> Your instructions: Number of lines below with the word "this": state it and write nothing more.

[Entries taken from a collection]

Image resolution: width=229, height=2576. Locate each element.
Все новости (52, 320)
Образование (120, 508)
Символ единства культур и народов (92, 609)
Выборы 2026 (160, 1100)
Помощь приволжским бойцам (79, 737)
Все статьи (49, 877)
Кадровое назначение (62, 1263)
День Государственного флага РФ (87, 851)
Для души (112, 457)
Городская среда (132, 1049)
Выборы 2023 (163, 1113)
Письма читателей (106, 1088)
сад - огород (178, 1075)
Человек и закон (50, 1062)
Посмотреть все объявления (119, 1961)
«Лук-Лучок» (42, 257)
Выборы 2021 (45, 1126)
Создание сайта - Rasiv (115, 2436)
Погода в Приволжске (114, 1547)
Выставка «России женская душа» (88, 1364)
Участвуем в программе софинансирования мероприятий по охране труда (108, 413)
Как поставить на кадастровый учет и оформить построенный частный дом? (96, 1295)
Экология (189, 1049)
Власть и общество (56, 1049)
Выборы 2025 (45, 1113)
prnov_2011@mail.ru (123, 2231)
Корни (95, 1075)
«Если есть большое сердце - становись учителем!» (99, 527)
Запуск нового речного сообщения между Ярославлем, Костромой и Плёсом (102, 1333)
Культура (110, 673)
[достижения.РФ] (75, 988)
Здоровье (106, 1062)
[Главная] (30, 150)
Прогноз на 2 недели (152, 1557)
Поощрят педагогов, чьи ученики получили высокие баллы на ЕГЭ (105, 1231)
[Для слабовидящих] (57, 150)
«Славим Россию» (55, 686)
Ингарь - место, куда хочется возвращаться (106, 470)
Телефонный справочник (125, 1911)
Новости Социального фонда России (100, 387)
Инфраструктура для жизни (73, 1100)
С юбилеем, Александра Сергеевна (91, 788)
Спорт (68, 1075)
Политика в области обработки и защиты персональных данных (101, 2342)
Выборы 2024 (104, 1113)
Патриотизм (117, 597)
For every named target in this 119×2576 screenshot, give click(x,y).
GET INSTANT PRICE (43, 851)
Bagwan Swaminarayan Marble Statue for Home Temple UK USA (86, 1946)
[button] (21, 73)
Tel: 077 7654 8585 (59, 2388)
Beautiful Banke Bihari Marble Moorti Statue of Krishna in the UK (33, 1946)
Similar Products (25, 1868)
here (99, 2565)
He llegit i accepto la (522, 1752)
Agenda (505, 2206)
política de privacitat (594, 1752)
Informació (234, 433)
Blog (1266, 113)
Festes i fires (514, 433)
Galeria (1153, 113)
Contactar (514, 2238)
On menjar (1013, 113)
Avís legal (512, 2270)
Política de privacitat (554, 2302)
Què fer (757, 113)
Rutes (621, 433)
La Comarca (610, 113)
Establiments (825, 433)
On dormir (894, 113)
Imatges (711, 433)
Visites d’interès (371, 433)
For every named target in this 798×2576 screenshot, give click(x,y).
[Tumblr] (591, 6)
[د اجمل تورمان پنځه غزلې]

> Task solution: 2